I’ve told this story many times. I played with a guy named Ace Bailey, and unfortunately he died in 9/11, and I used to sit with him, and we were roommates, and I think he probably got tired of me asking him Bobby Orr questions because all I wanted to know was what did Bobby Orr eat and what did Bobby Orr do and how did Bobby Orr practice. We’re fans as kids and we’re fans as players, and then I got a chance to play with Mario. I went and watched Mario play junior hockey when he was 16 years old and he scored five goals and five assists, I think, and somebody said, what do you think, and I said, I think he can play for the Oilers right now, and he was only 17.
And then we got a chance to play together in the Canada Cup, and the only argument we had — it wasn’t even an argument, it was a debate. We played together first game against Czechoslovakia, and we had a two-on-one and I passed it to him, and he passed it back to me and I missed, and we went to the best, and I went, Mario, if I give you the puck, you score; you’re a better goal scorer than I am. As fate has it, we had a two-on-one that ended the Canada Cup in Game 3.

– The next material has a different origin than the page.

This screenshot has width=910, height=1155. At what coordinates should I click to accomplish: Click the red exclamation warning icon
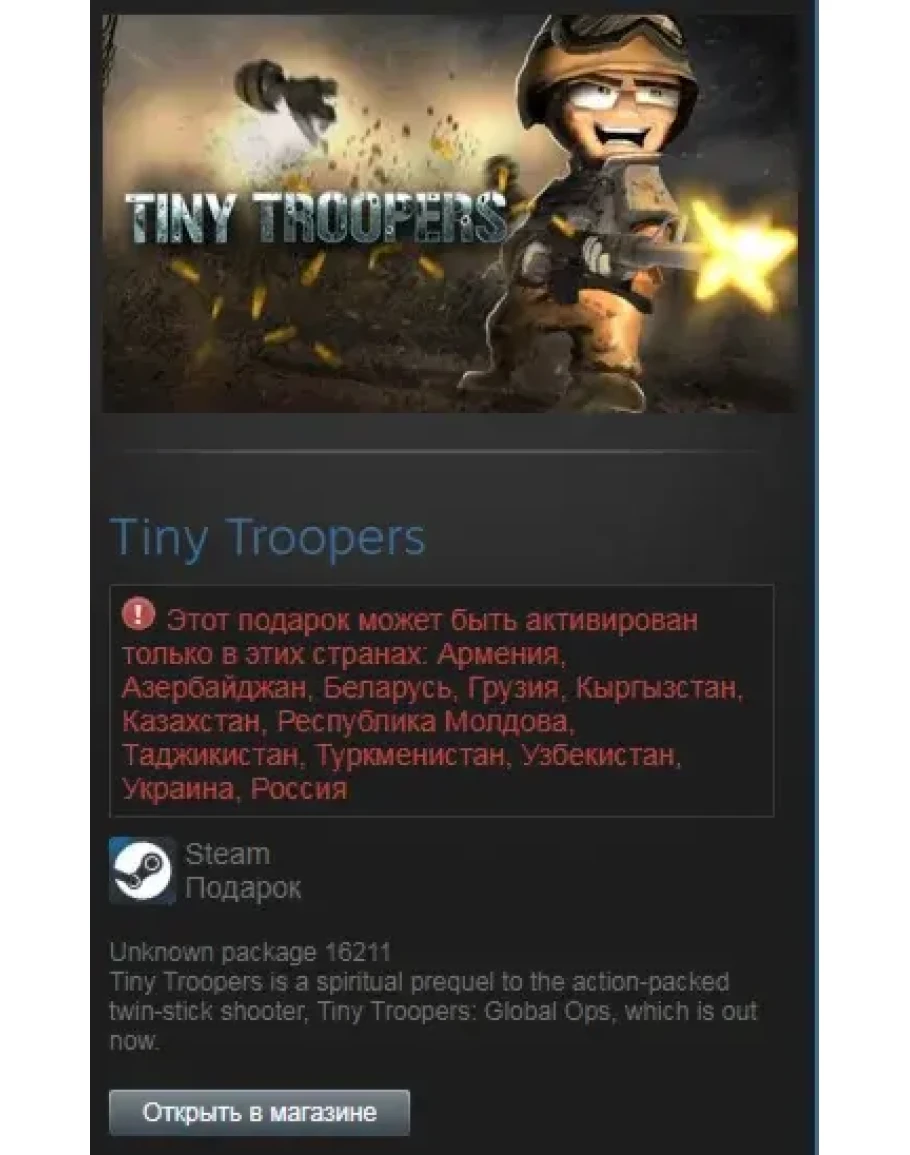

But we’re all kids. We all idolized the game, and we all grow up — that’s been the most interesting thing for me about this top 100 is that whether it was Doug Harvey or Bobby Orr or Mario Lemieux or Wayne Gretzky or Mark Messier or Gordie Howe, we all followed Hockey Night in Canada, we all followed the National Hockey League, we all collected hockey cards, and we all came from just really nice families and great parents that gave us an opportunity to play the game we loved, and we all wanted to be part of the National Hockey League.
Every now and then we go, well, that guy retired, how are we going to replace him, and then other guys come along. Like I said earlier, the game is in great shape today, and the players that are playing today are wonderful young men, and they carry themselves extremely well, and we should all be proud as ex-players, and the National Hockey League should be very proud of what these young men do today. It’s very exhilarating.